Hawaii has three types of native freshwater shrimp, all with close ties to the ocean. One type lives in lava ponds with underground connections to the sea. The other two spend the first part of their lives at sea and the rest in streams or estuaries. It is these two species that people like to eat.

One, the mountain shrimp (‘opaekala’ole) makes its home in the mid and upper parts of clean, fast-flowing streams. The 2-inch shrimp tucks itself behind rocks and collects drifting plant and animal material.

To catch food, the shrimp makes a tiny basket out of filaments on its front legs and sifts water rushing past. When the water is slow, the shrimp picks food off the bottom.

Female mountain shrimp carry their eggs on their bellies.

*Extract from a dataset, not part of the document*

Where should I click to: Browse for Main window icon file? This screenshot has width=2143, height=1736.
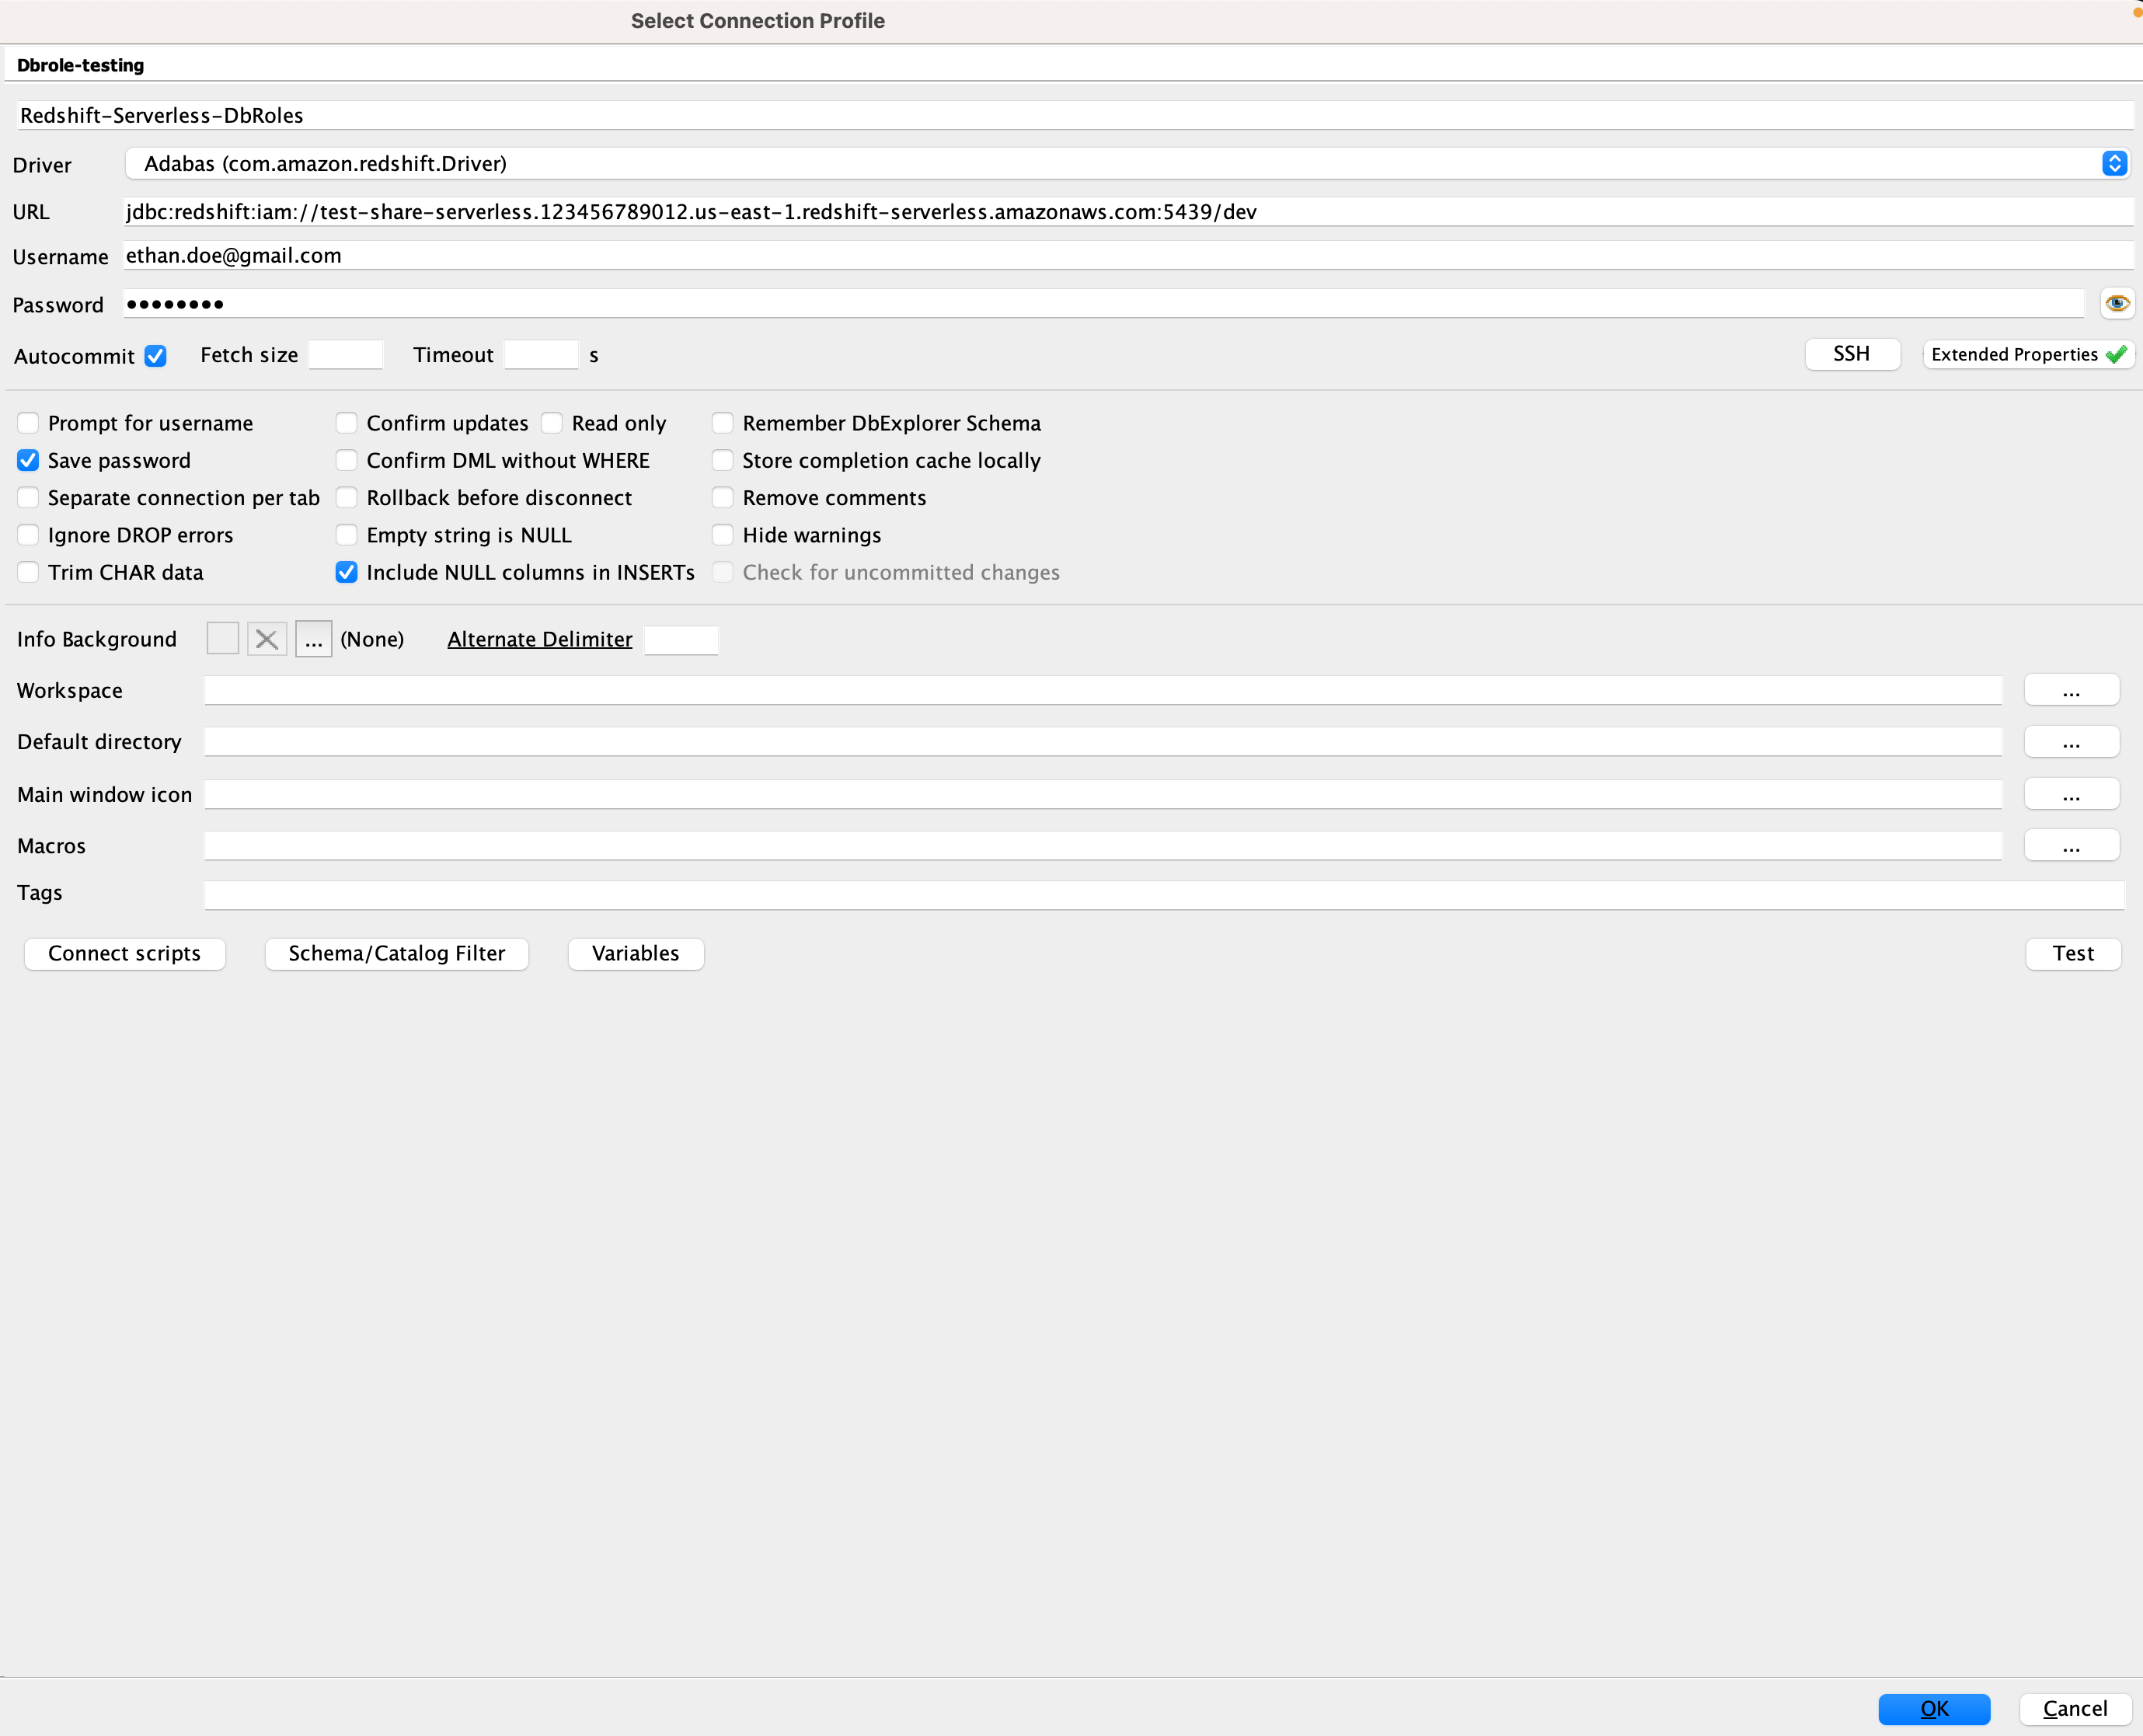[2070, 795]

After two months, the eggs hatch and the larvae wash into the ocean. Several months later, when the youngsters are about -inch long, they somehow find a flowing stream. Then up they go, moving against the current until they reach their final destination.

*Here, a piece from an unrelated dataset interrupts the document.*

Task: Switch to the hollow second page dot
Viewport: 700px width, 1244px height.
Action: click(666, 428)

The tenacity of these shrimp is legendary. One story tells of a flabbergasted air-conditioner serviceman who found some tiny mountain shrimp on the roof of a building in downtown Honolulu. Apparently, the baby ‘opae had come up a nearby stream, gone through a storm drain, made their way up the building’s five-story drainpipe and ended up in an air-conditioner drip pan.

THE other native shrimp people like to eat is the ‘opae’oeha’a, meaning the crooked-walking shrimp. This name comes from the creature’s uneven gait caused by different-sized pincers.

The crooked-walking shrimp grows to about 3 inches long. Unlike its mountain cousin, it’s a poor climber and stays in Hawaii’s lower streams and estuaries.

Still, it’s an exceptional traveler. Like the mountain shrimp, crooked-walking shrimp hatchlings wash to sea. In about 30 days, the little ones return to their estuary or stream.

Some, of course, don’t make it back. These babies drift around in a suspended state until they reach a river or estuary, be it on Oahu or the Big Island. Because of this ability to survive long periods at sea, crooked-walking shrimp can easily spread throughout the Islands.

Today, Hawaii’s native shrimp and other stream animals are struggling to survive. You can help by never releasing aquarium pets into our streams and by avoiding pesticide use on lawns and gardens whenever possible.

Thank you, Mike and Annette, for enabling me to finally write that eating-kind-‘opae column. I’m sure my postman thanks you, too.